*Input records*.
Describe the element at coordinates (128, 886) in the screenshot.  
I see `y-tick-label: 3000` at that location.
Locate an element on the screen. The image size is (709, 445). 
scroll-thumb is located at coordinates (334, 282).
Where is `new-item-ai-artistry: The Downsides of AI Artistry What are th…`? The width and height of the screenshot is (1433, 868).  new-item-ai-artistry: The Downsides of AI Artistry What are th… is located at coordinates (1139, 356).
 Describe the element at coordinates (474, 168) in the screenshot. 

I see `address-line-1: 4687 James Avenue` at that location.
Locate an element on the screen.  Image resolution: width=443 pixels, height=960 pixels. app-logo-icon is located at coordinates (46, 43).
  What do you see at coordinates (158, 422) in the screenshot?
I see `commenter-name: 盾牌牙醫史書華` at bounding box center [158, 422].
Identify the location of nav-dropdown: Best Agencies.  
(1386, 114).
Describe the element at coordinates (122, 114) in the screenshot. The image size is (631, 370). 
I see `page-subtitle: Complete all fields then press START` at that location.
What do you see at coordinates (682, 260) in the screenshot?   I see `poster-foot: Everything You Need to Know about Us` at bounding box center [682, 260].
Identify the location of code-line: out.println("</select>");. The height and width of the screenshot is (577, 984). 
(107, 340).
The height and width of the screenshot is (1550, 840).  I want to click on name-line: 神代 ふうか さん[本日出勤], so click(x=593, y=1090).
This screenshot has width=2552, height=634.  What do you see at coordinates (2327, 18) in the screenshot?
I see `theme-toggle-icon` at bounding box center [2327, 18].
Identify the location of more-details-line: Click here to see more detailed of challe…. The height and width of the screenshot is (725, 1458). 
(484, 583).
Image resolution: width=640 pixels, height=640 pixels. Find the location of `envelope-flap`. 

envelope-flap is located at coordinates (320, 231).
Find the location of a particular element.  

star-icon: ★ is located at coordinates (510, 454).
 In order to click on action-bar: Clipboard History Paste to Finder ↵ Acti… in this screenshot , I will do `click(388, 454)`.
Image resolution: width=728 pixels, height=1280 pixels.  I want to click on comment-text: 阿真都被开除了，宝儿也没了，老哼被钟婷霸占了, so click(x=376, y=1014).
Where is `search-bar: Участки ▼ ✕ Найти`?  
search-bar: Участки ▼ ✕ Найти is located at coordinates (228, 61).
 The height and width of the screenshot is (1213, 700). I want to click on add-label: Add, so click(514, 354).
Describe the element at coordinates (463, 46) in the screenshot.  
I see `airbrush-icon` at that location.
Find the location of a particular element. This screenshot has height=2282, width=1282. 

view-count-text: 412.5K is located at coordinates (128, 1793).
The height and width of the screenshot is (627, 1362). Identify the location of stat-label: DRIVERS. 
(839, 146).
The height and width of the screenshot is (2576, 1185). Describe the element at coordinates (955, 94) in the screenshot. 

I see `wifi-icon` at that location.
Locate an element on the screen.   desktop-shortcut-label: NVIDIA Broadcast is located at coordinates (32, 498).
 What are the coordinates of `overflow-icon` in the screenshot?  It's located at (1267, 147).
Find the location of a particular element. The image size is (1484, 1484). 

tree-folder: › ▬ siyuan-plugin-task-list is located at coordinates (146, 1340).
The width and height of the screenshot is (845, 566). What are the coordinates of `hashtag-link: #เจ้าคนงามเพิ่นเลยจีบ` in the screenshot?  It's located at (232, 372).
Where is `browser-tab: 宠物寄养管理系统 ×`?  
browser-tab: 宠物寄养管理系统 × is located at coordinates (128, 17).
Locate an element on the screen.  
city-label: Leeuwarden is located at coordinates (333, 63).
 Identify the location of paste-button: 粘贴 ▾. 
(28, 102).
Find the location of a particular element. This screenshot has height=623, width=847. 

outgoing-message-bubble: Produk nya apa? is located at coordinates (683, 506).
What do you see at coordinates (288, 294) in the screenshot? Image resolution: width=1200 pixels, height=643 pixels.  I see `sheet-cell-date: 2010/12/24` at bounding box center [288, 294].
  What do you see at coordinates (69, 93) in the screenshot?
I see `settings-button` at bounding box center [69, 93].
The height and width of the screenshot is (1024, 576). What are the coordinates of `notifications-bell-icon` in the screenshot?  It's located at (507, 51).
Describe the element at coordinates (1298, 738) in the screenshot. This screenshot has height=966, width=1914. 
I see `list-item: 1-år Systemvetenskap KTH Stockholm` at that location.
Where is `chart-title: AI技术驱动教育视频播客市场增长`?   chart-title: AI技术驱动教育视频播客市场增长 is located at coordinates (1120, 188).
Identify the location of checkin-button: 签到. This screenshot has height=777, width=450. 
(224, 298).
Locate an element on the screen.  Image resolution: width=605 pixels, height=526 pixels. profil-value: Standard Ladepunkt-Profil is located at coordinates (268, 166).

*What to produce*. Render every line of the listing above as a Markdown table, with the row number under "Row" and the line under "Text". Leave out blank lines.

*Solution*.
| Row | Text |
|---|---|
| 1 | Describe the element at coordinates (128, 886) in the screenshot.   |
| 2 | I see `y-tick-label: 3000` at that location. |
| 3 | Locate an element on the screen. The image size is (709, 445).  |
| 4 | scroll-thumb is located at coordinates (334, 282). |
| 5 | Where is `new-item-ai-artistry: The Downsides of AI Artistry What are th…`? The width and height of the screenshot is (1433, 868).  new-item-ai-artistry: The Downsides of AI Artistry What are th… is located at coordinates (1139, 356). |
| 6 |  Describe the element at coordinates (474, 168) in the screenshot.  |
| 7 | I see `address-line-1: 4687 James Avenue` at that location. |
| 8 | Locate an element on the screen.  Image resolution: width=443 pixels, height=960 pixels. app-logo-icon is located at coordinates (46, 43). |
| 9 |   What do you see at coordinates (158, 422) in the screenshot? |
| 10 | I see `commenter-name: 盾牌牙醫史書華` at bounding box center [158, 422]. |
| 11 | Identify the location of nav-dropdown: Best Agencies.   |
| 12 | (1386, 114). |
| 13 | Describe the element at coordinates (122, 114) in the screenshot. The image size is (631, 370).  |
| 14 | I see `page-subtitle: Complete all fields then press START` at that location. |
| 15 | What do you see at coordinates (682, 260) in the screenshot?   I see `poster-foot: Everything You Need to Know about Us` at bounding box center [682, 260]. |
| 16 | Identify the location of code-line: out.println("</select>");. The height and width of the screenshot is (577, 984).  |
| 17 | (107, 340). |
| 18 | The height and width of the screenshot is (1550, 840).  I want to click on name-line: 神代 ふうか さん[本日出勤], so click(x=593, y=1090). |
| 19 | This screenshot has width=2552, height=634.  What do you see at coordinates (2327, 18) in the screenshot? |
| 20 | I see `theme-toggle-icon` at bounding box center [2327, 18]. |
| 21 | Identify the location of more-details-line: Click here to see more detailed of challe…. The height and width of the screenshot is (725, 1458).  |
| 22 | (484, 583). |
| 23 | Image resolution: width=640 pixels, height=640 pixels. Find the location of `envelope-flap`.  |
| 24 | envelope-flap is located at coordinates (320, 231). |
| 25 | Find the location of a particular element.   |
| 26 | star-icon: ★ is located at coordinates (510, 454). |
| 27 |  In order to click on action-bar: Clipboard History Paste to Finder ↵ Acti… in this screenshot , I will do `click(388, 454)`. |
| 28 | Image resolution: width=728 pixels, height=1280 pixels.  I want to click on comment-text: 阿真都被开除了，宝儿也没了，老哼被钟婷霸占了, so click(x=376, y=1014). |
| 29 | Where is `search-bar: Участки ▼ ✕ Найти`?   |
| 30 | search-bar: Участки ▼ ✕ Найти is located at coordinates (228, 61). |
| 31 |  The height and width of the screenshot is (1213, 700). I want to click on add-label: Add, so click(514, 354). |
| 32 | Describe the element at coordinates (463, 46) in the screenshot.   |
| 33 | I see `airbrush-icon` at that location. |
| 34 | Find the location of a particular element. This screenshot has height=2282, width=1282.  |
| 35 | view-count-text: 412.5K is located at coordinates (128, 1793). |
| 36 | The height and width of the screenshot is (627, 1362). Identify the location of stat-label: DRIVERS.  |
| 37 | (839, 146). |
| 38 | The height and width of the screenshot is (2576, 1185). Describe the element at coordinates (955, 94) in the screenshot.  |
| 39 | I see `wifi-icon` at that location. |
| 40 | Locate an element on the screen.   desktop-shortcut-label: NVIDIA Broadcast is located at coordinates (32, 498). |
| 41 |  What are the coordinates of `overflow-icon` in the screenshot?  It's located at (1267, 147). |
| 42 | Find the location of a particular element. The image size is (1484, 1484).  |
| 43 | tree-folder: › ▬ siyuan-plugin-task-list is located at coordinates (146, 1340). |
| 44 | The width and height of the screenshot is (845, 566). What are the coordinates of `hashtag-link: #เจ้าคนงามเพิ่นเลยจีบ` in the screenshot?  It's located at (232, 372). |
| 45 | Where is `browser-tab: 宠物寄养管理系统 ×`?   |
| 46 | browser-tab: 宠物寄养管理系统 × is located at coordinates (128, 17). |
| 47 | Locate an element on the screen.   |
| 48 | city-label: Leeuwarden is located at coordinates (333, 63). |
| 49 |  Identify the location of paste-button: 粘贴 ▾.  |
| 50 | (28, 102). |
| 51 | Find the location of a particular element. This screenshot has height=623, width=847.  |
| 52 | outgoing-message-bubble: Produk nya apa? is located at coordinates (683, 506). |
| 53 | What do you see at coordinates (288, 294) in the screenshot? Image resolution: width=1200 pixels, height=643 pixels.  I see `sheet-cell-date: 2010/12/24` at bounding box center [288, 294]. |
| 54 |   What do you see at coordinates (69, 93) in the screenshot? |
| 55 | I see `settings-button` at bounding box center [69, 93]. |
| 56 | The height and width of the screenshot is (1024, 576). What are the coordinates of `notifications-bell-icon` in the screenshot?  It's located at (507, 51). |
| 57 | Describe the element at coordinates (1298, 738) in the screenshot. This screenshot has height=966, width=1914.  |
| 58 | I see `list-item: 1-år Systemvetenskap KTH Stockholm` at that location. |
| 59 | Where is `chart-title: AI技术驱动教育视频播客市场增长`?   chart-title: AI技术驱动教育视频播客市场增长 is located at coordinates (1120, 188). |
| 60 | Identify the location of checkin-button: 签到. This screenshot has height=777, width=450.  |
| 61 | (224, 298). |
| 62 | Locate an element on the screen.  Image resolution: width=605 pixels, height=526 pixels. profil-value: Standard Ladepunkt-Profil is located at coordinates (268, 166). |